At the most, such an inquiry can be no more gratuitous and
no more nugatory than the controversies that provoke it. The intrinsic
merits of peace at large, as against those of warlike enterprise, it
should be said, do not here come in question. That question lies in the
domain of preconceived opinion, so that for the purposes of this
inquiry it will have no significance except as a matter to be inquired
into; the main point of the inquiry being the nature, causes and
consequences of such a preconception favoring peace, and the
circumstances that make for a contrary preconception in favor of war.
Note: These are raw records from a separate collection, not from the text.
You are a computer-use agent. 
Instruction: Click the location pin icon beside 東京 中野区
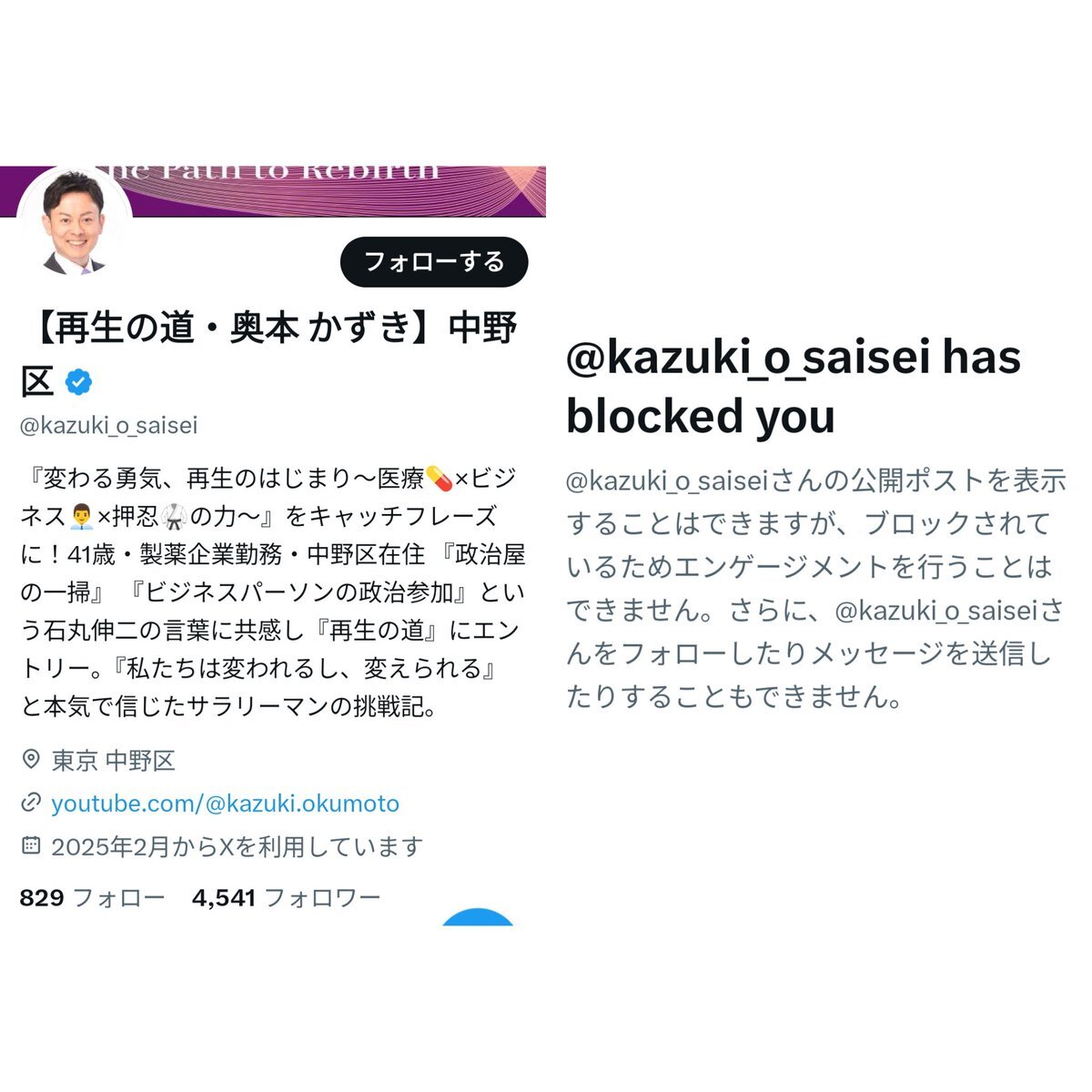[31, 759]
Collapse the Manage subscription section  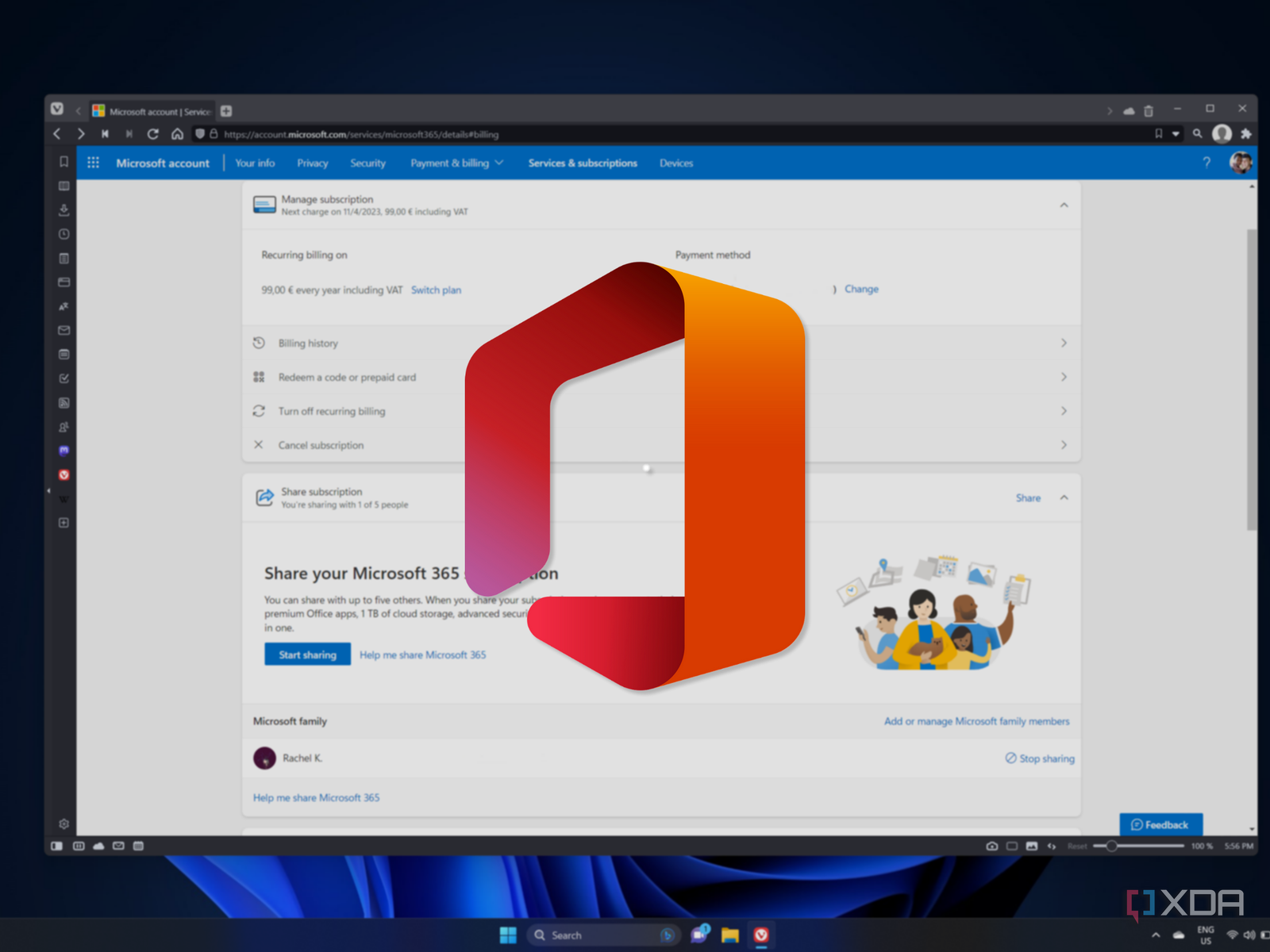tap(1064, 205)
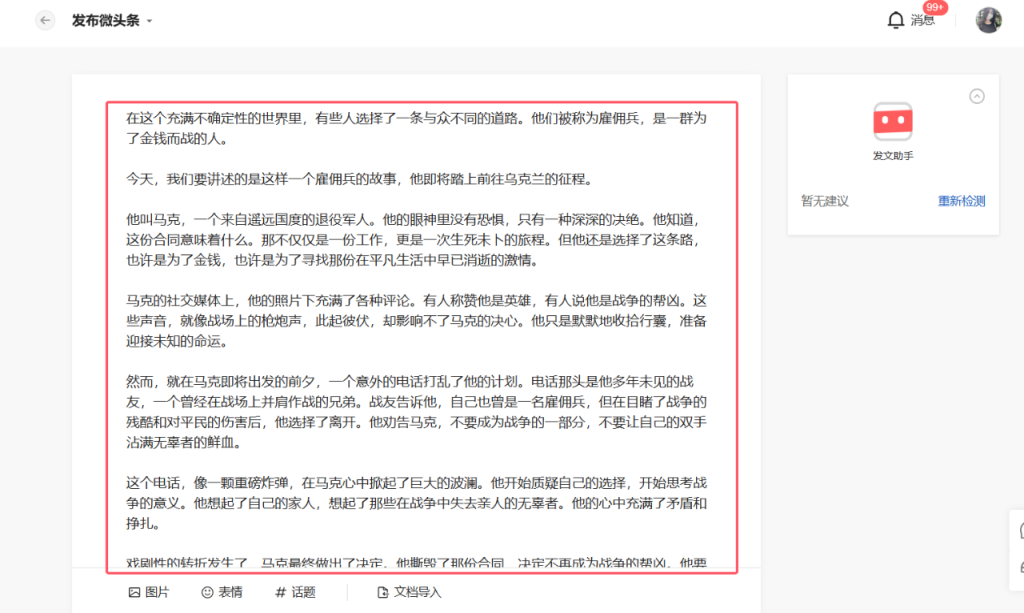Screen dimensions: 1024x613
Task: Click the red 发文助手 assistant icon
Action: pyautogui.click(x=891, y=119)
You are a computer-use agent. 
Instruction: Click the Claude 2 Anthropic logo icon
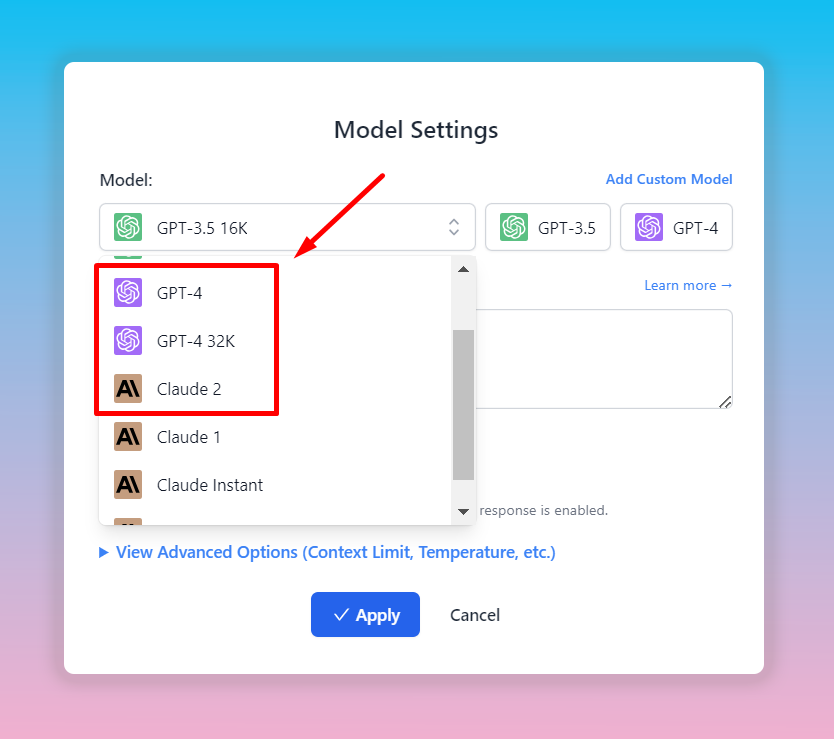click(128, 389)
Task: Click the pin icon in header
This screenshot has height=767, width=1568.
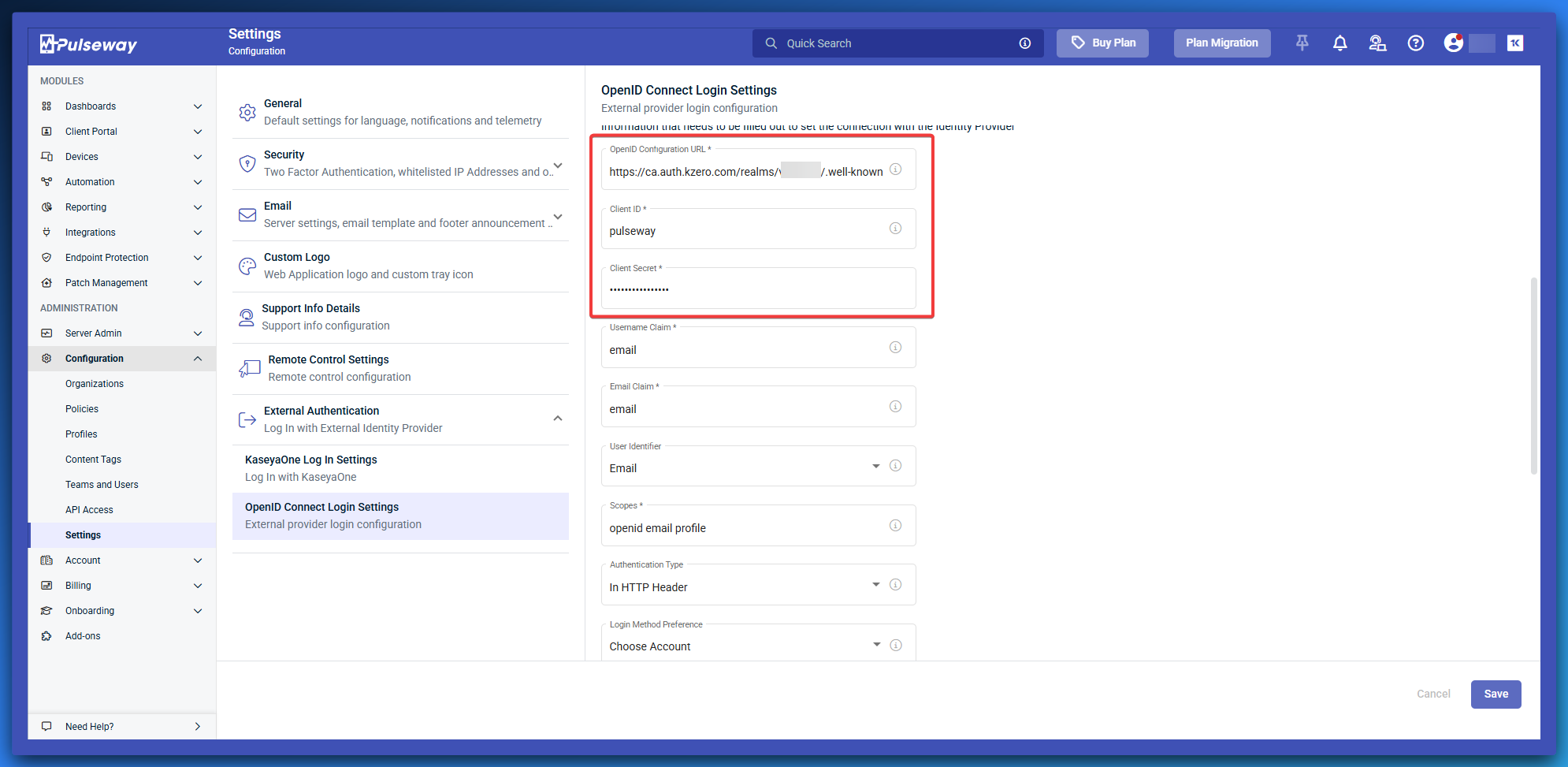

By and large, any breach of the peace in modern times is an official act
and can be taken only on initiative of the governmental establishment,
the State. The national authorities may, of course, be driven to take
such a step by pressure of warlike popular sentiment. Such, e.g., is
presumed to have been the case in the United States' attack on Spain
during the McKinley administration; but the more that comes to light of
the intimate history of that episode, the more evident does it become
that the popular war sentiment to which the administration yielded had
been somewhat sedulously "mobilised" with a view to such yielding and
such a breach. So also in the case of the Boer war, the move was made
under sanction of a popular war spirit, which, again, did not come to a
head without shrewd surveillance and direction. And so again in the
current European war, in the case, e.g., of Germany, where the
initiative was taken, the State plainly had the full support of popular
sentiment, and may even be said to have precipitated the war in response
to this urgent popular aspiration; and here again it is a matter of
notoriety that the popular sentiment had long been sedulously nursed and
"mobilised" to that effect, so that the populace was assiduously kept in
spiritual readiness for such an event. The like is less evident as
regards the United Kingdom, and perhaps also as regards the other
Allies.
And such appears to have been the common run of the facts as regards all
the greater wars of the last one hundred years,--what may be called the
"public" wars of this modern era, as contrasted with the "private" or
administrative wars which have been carried on in a corner by one and
another of the Great Powers against hapless barbarians, from time to
time, in the course of administrative routine.